Screenshot grounding data:
# # # #

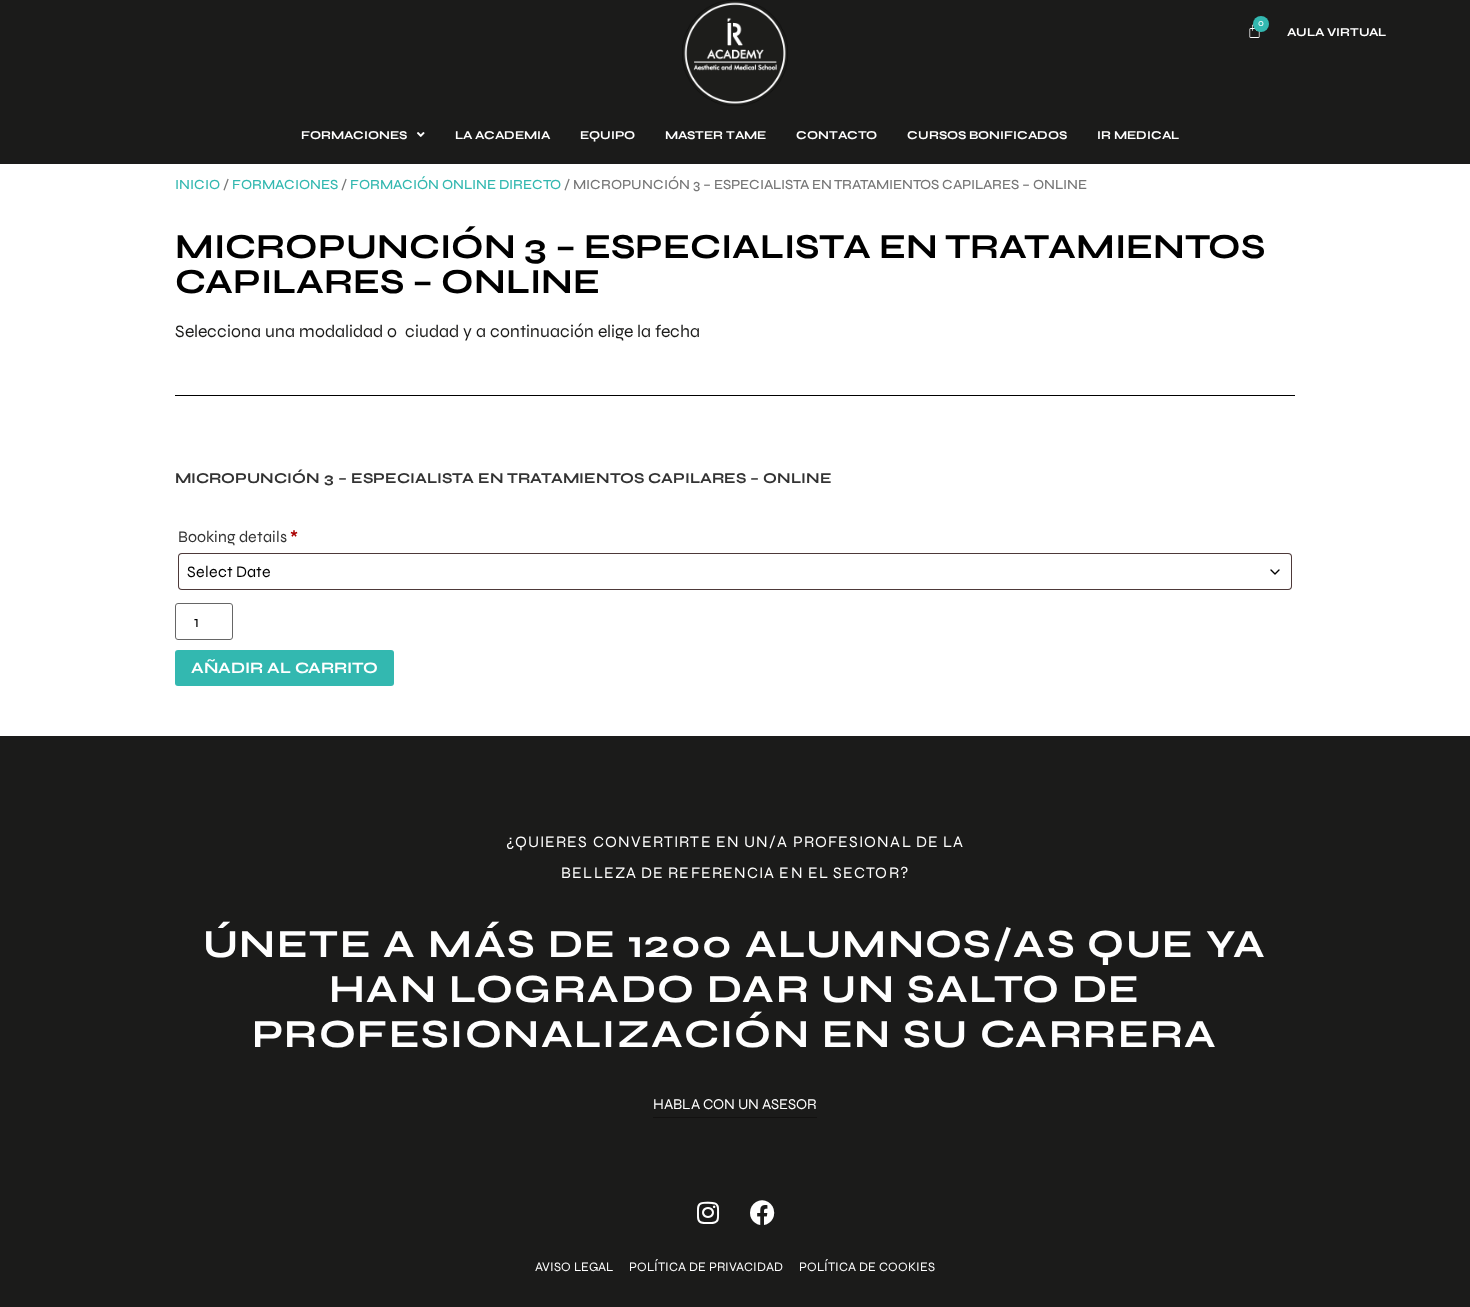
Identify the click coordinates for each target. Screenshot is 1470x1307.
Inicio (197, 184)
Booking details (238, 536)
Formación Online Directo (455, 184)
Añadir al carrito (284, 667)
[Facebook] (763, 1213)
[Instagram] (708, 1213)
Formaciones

# # # #

TASK OBJECTIVE: Each entry must be retyped word for word, with every image omitted.

YOUR RESPONSE:
Identify the click coordinates for each target. Screenshot is 1470x1307.
Inicio (197, 184)
Booking details (238, 536)
Formación Online Directo (455, 184)
Añadir al carrito (284, 667)
[Facebook] (763, 1213)
[Instagram] (708, 1213)
Formaciones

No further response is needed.